(TMU Op-Ed) — While Secretary of State Mike Pompeo was quick to rush to the conclusion that Iran was the key actor behind alleged attacks on oil tankers in one of the world’s most strategically important oil routes—the Strait of Hormuz—the world has grown increasingly weary of the tall tales spun from Washington in its pursuit of conflict in the Middle East.
Indeed, many figures across the globe have greeted the accusations with extreme skepticism, largely agreeing with Tehran’s argument that the U.S. is solely interested in promoting an “Iranophobic” campaign on a potential path to war.
Even the Japanese owner of one of the attacked tankers, the Kokuka Sangyo Company, has insisted that no possibility exists that a torpedo was fired at the ship, which contained 25,000 tons of methanol headed to Japan.

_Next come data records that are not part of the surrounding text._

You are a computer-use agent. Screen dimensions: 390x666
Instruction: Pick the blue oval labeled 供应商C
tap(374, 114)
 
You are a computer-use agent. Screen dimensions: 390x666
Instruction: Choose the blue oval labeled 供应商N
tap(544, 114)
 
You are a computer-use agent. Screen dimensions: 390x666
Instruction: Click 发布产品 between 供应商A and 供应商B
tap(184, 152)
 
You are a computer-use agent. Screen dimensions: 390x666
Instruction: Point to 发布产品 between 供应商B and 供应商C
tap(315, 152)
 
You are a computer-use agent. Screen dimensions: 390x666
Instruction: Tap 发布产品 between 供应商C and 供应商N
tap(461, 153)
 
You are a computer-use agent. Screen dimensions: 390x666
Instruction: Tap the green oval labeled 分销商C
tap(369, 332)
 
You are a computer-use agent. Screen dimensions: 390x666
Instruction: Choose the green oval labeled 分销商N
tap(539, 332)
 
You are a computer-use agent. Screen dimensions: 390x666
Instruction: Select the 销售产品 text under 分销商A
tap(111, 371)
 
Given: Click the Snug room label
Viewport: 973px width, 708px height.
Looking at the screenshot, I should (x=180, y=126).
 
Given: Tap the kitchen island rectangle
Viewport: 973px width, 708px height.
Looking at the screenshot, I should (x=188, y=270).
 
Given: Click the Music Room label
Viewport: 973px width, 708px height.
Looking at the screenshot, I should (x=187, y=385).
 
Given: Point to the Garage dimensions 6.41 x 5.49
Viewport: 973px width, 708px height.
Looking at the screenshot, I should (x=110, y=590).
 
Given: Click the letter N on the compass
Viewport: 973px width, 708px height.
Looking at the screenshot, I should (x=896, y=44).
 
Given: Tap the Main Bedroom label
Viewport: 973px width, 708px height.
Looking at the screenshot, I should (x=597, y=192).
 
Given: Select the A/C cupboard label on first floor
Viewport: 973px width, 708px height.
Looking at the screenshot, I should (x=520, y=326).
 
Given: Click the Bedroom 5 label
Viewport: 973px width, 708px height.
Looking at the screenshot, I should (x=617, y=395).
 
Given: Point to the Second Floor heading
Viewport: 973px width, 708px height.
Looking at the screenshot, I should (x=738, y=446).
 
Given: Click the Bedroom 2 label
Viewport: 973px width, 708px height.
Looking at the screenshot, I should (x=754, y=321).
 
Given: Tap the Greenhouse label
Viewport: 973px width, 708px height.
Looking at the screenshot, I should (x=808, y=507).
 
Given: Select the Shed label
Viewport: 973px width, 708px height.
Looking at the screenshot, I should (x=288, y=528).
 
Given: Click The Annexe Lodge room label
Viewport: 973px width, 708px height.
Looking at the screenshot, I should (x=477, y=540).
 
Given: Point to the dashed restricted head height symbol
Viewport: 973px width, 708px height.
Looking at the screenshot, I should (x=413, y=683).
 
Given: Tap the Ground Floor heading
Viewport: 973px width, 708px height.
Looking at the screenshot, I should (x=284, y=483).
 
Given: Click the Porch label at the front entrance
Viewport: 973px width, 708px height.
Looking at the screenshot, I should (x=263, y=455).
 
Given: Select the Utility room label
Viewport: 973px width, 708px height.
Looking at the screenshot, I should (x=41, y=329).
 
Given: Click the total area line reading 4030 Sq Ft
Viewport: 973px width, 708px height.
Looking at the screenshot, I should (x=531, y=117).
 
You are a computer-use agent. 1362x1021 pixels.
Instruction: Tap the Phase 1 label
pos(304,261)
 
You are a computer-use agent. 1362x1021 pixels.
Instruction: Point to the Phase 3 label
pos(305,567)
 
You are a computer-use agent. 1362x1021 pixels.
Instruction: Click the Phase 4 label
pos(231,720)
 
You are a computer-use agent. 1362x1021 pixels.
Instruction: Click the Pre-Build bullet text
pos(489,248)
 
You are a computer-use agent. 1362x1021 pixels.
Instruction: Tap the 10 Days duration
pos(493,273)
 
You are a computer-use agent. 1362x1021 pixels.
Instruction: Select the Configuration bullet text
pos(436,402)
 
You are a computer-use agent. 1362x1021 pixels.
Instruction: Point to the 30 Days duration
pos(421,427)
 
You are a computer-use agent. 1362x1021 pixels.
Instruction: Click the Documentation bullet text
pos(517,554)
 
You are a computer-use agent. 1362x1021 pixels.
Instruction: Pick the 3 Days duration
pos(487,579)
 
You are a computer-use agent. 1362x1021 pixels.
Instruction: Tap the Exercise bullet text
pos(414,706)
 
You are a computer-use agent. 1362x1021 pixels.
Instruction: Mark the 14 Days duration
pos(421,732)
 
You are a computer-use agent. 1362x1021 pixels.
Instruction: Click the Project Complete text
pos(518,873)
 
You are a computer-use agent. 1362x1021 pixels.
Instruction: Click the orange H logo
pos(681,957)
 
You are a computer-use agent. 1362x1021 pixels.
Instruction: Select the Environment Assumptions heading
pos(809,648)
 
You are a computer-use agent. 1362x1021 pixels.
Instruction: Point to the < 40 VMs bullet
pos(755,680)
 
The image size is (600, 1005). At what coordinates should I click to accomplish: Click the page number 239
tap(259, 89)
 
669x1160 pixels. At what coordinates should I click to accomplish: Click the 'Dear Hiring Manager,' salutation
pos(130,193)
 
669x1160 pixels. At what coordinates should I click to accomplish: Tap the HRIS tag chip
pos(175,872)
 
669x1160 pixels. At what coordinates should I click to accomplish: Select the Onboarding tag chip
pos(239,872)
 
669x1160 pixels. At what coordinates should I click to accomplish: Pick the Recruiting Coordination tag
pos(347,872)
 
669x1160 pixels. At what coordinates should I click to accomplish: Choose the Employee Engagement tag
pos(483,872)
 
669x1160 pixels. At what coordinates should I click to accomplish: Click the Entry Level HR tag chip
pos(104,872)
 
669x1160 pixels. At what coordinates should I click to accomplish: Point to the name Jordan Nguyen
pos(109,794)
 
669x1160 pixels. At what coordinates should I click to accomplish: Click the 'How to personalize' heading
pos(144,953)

Kokuka Sangyo Co. president Yutaka Katada told a news conference Friday:
“The crew told us something came flying at the ship, and they found a hole. Then some crew witnessed the second shot.”
The skepticism has extended to Europe. On Monday, a meeting of 28 European Union foreign ministers vocally called for an independent United Nations investigation of the attack on two Gulf tankers, with the U.K. largely isolated in its lonesome support of the Trump administration’s certainty that the attacks were carried out by Iran.
Jean Asselborn, Luxembourg’s foreign minister, said:
“I believe that the main task of foreign ministers is to avoid war. We have to do that today.”
Heiko Maas, the German foreign minister, also stressed that despite the certainty of U.S. and U.K. intelligence agencies, Germany would continue “comparing this with our information.” Maas added that “you have to proceed very, very carefully on this.”
Indeed, no hard proof that Iran was behind the attacks has yet emerged, although Washington has released a video claiming to show an Iranian patrol boat removing an unexploded mine from the side of a tanker.
Yet the video, if it is to be accepted as clear proof of an Iranian hand in the attacks, raises questions as to why Tehran would pull such a daring maneuver prior to trying to remove the evidence of their role in the attacks, all in broad daylight.
Writing for Eurasia Review, Iranian-American author Kaveh L. Afrasiabi commented:
“In a word, it simply makes no sense, except from the prism of the U.S. seeking to incriminate Iran at any cost, as part of a step-by-step strategy of increasing escalations with Iran.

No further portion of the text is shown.